* [Extract]:
Archive for December, 2007

Year-end weigh in: Happy New Year!

Current weight: 290.5
Difference from last entry: -2
Difference from 2007 starting weight (335.5): -45

I just realized that this is my last weigh-in for 2007! The year has come to a close much quicker than I expected. I constantly lose track of time and dates, the days and months go by much faster every year now, and I can never seem to keep up. So realizing that this is the last weigh-in for 2007 really did surprise the heck out of me. Fortunately, I finished on a positive note, to go along with a year of positive notes. It seems apropos to finish the year out with a loss!

So my year finishes down 45 pounds from the start. I have to admit, I am pretty damned proud of myself. I think I’ve earned the right to pat myself on the back. It was a hard struggle. Sometimes it seemed quite easy, but looking back on everything, I actually did do a lot of hard work. It was hard to make myself stay within a range of foods, and a range of portion sizes. As anyone who has read this journal for the past couple of years knows, portions and sweet snacks have always been my downfalls. Giving those up – or at least cutting back on them – was a major challenge for me. I fought against it, I struggled and lost every now and then. But overall, I overcame! I still have to watch myself, because those old habits are easy to fall back in to.

But I haven’t given up. I will never forget. 2007 was my affirmation year, my proof to myself that I can control my weight. That I don’t have to be so god damned fat. That I don’t have to be a slave to my gluttony. I control what I do. I can be strong. I can get past my inherent laziness. 2007 was the year I regained my confidence, 2007 was the year that I turned everything around again.

* [Challenge]:
Quote the part of the year-end weigh-in post between "But I haven’t" and "everything around again.", inclusive, word for word.

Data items
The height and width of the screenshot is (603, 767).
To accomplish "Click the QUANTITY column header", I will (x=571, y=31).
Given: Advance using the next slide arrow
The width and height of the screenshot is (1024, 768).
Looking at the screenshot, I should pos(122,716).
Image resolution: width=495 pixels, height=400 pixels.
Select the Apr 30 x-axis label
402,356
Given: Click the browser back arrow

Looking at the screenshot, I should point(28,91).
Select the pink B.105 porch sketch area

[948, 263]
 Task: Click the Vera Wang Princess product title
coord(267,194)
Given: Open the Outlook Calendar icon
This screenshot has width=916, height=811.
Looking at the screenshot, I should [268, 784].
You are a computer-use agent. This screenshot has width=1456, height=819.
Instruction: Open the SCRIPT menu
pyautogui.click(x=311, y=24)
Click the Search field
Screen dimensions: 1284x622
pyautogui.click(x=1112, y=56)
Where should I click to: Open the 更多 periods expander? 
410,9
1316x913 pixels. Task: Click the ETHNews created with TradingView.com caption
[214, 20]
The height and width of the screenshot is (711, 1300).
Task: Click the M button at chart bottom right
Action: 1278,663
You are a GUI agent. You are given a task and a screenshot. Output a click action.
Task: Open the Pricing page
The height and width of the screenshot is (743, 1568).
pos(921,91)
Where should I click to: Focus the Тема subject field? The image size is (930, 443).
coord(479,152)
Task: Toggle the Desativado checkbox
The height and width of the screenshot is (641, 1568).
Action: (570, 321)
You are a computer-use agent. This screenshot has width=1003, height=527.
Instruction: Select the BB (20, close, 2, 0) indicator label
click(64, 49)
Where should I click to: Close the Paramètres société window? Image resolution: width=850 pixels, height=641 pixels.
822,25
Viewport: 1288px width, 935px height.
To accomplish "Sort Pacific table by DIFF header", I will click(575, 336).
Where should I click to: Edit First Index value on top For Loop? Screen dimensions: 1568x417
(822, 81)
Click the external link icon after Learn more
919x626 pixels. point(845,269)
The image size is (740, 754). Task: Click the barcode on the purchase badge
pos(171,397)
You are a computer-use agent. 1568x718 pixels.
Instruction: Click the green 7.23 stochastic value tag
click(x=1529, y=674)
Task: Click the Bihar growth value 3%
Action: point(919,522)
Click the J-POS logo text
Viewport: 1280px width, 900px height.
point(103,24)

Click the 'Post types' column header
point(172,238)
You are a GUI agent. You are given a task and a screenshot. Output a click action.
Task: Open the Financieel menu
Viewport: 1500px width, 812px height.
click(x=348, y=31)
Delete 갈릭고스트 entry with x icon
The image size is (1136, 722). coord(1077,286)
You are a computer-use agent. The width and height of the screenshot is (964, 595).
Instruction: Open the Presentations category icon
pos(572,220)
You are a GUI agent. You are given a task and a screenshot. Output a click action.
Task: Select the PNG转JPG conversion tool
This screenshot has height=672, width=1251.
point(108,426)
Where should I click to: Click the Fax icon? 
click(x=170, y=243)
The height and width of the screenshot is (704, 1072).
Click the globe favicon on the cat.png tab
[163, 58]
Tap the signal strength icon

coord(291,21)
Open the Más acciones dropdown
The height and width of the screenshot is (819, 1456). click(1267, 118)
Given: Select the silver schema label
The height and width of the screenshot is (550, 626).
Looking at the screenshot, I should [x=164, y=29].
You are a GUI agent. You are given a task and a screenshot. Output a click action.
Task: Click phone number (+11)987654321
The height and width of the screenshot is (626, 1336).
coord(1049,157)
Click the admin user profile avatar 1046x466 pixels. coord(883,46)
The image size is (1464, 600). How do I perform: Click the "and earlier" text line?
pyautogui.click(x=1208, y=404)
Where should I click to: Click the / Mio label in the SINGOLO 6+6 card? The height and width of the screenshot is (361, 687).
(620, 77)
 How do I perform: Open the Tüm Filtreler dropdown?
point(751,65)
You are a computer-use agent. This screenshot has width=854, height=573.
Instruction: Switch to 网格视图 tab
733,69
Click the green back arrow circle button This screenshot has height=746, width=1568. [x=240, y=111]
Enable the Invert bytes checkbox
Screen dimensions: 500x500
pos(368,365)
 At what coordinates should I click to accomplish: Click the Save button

* [Answer to this task]:
But I haven’t given up. I will never forget. 2007 was my affirmation year, my proof to myself that I can control my weight. That I don’t have to be so god damned fat. That I don’t have to be a slave to my gluttony. I control what I do. I can be strong. I can get past my inherent laziness. 2007 was the year I regained my confidence, 2007 was the year that I turned everything around again.